Problem: How can I show that the tangent plane to the hyperboloid $x^2+y^2-z^2=-1$ at point $(2,2,3)$ has equation $2(x-2)+2(y-2)-3(z-3)=0$
Attempt: Is the idea here is to slice the hyperboloid say at $x=2$ and $y=2$ to find to vectors say $v$ and $w$ and then taking there crossproduct gives the desired equation. But i'm getting nowhere. Is my approach correct?
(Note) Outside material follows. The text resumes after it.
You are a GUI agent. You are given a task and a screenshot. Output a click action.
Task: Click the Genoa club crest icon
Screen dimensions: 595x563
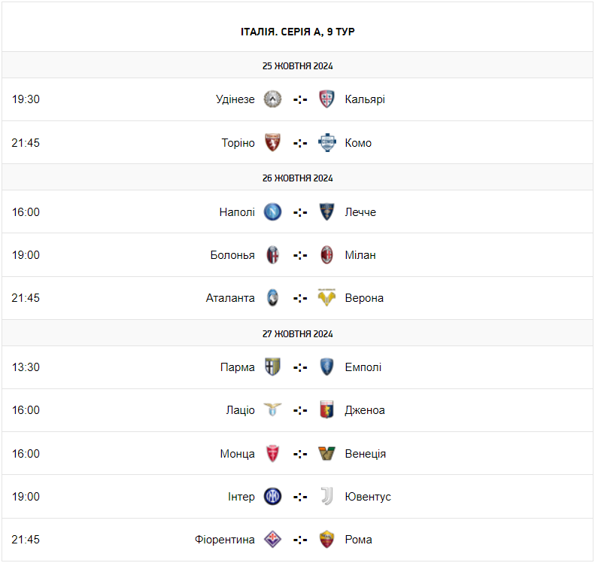[326, 410]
Any idea and hints would be much much appreciated!
Take the hyperboloid of equation (you should have defined the precise equation in your question) $$\Gamma\equiv x^2+y^2-z^2=-1.$$ Obviously $(2,2,3)\in\Gamma$. A plane in $\mathbb R^3$ is defined by a point and a orthogonal vector.
Since you want the plane tangent to the surface of the hyperboloid we'll take as orthogonal vector the gradient of the function $f(x,y)=\sqrt{x^2+y^2+1}$ evaluated in $(2,2,3)$, which is given by $$\nabla f(x,y)\vert_{(2,2)}=\Bigg(\dfrac{x}{\sqrt{x^2+y^2+1}},\dfrac{y}{\sqrt{x^2+y^2+1}}\Bigg)\Bigg\vert_{(2,2)}=\bigg(\frac{2}{3},\frac{2}{3}\bigg)$$ so the plane will have equation $$z-f(2,3)=\Big\langle\big(x-2,y-2\big),\big((\nabla f\vert_{(2,2)})_x,(\nabla f\vert_{(2,2)})_y\big) \Big\rangle$$ $$\pi\equiv \frac{2}{3}(x-2)+\frac{2}{3}(y-2)-(z-3)=0$$ $$\fbox{$2(x-2)+2(y-2)-3(z-3)=0$}$$